Allmendbenützung 2: Ein weiteres Beispiel betrifft Werbeschilder. Sobald diese von der Fassade abstehen, sind sie gebührenpflichtig. Der Grund: Nicht nur der Boden, auch der Raum darüber gehört zur Allmend. So muss Radio TV Winter an der Feldbergstrasse für ihre 4,84 Quadratmeter grosse Leuchtreklame jährlich 638.40 Franken bezahlen, obwohl diese in knapp vier Metern Höhe hängt. Sie begreife das nicht, sagt Monika Meschinski von Radio TV Winter.

Abwasser: Wer Abwasser in die Kanalisation leitet, zahlt Abwassergebühren. Ein Mann, der auf seinem Gartengrundstück keinen Abwasseranschluss hat, wehrte sich gegen die ihm gestellte Abwasserrechnung über 37 Franken. Mit Erfolg. Die Abteilung Stadtentwässerung teilte ihm mit, dass er von den Abwassergebühren befreit werde. «Gebühr für diese Veranlagung: CHF 50.00». Die Befreiung von der nicht geschuldeten Gebühr kostete den Mann also 50 Franken Gebühr.

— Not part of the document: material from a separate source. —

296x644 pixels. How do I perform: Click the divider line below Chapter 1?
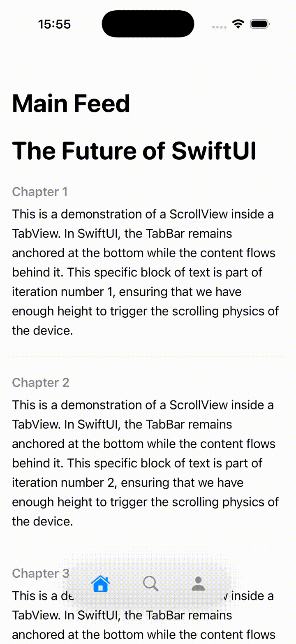(x=148, y=356)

Bereits früher hatte CVP-Grossrat Lukas Engelberger in der BaZ die «Niederschlagsableitungsgebühr» kritisiert. Diese muss ein Hausbesitzer zahlen, wenn Regenwasser ins Leitungssystem fliesst. Auch bei der Basler Ombudstelle sind Gebühren immer wieder Gegenstand von Beschwerden, wie Ombudsfrau Beatrice Inglin-Buomberger erzählt. Zwei Beispiele:

Erbenbescheinigung: Erbt jemand nach einem Todesfall Vermögen, braucht er eine Erbenbescheinigung, um etwa gegenüber einer Bank handlungsbevollmächtigt zu sein. Für dieses Formular bezahlte jüngst ein Erbe 300 Franken. Die Gebühr ist abhängig von der Höhe des Erbes und kann zwischen 50 und 500 Franken betragen. «Störend ist», sagt Inglin-Buomberger, «dass diese Gebühr nicht am Aufwand bemessen ist.»

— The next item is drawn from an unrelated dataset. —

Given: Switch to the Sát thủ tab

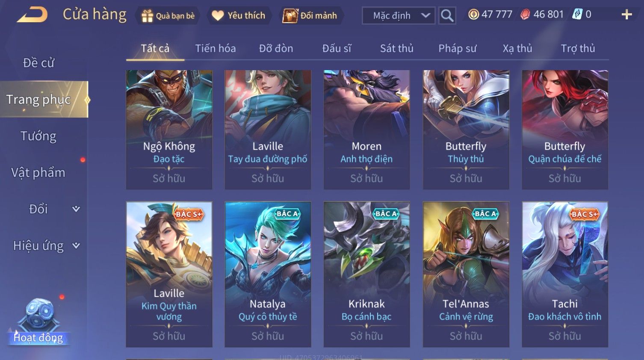Looking at the screenshot, I should point(397,48).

Fahrausweisentzug: Wem der Fahrausweis entzogen wird, kann diesen Entscheid grundsätzlich anfechten. Voraussetzung dafür ist aber eine schriftliche Verfügung, die auch die Rechtsmittelbelehrung enthält. Dieses Papier kann bei der Polizei bezogen werden. Gegen eine Gebühr von 200 Franken.

Rechtliche Grundlage für die Abgaben sind das Gesetz und die Verordnung über die Verwaltungsgebühren, welche allgemeine Grundsätze zur Bemessung enthalten. Die exakte Höhe wird von den jeweiligen Departementsstellen festgelegt. Wie Regierungssprecher Marco Greiner erklärt, bemisst sich eine Gebühr «grundsätzlich nach dem Verwaltungsaufwand». Es gilt das Prinzip der Gesamtkostendeckung. Eine Gebühr könne aber aufgrund des Interesses und Nutzens des Gebührenpflichtigen erhöht oder ermässigt werden. Damit wird etwa die von der Erbsumme abhängige Erbenbescheinigung begründet.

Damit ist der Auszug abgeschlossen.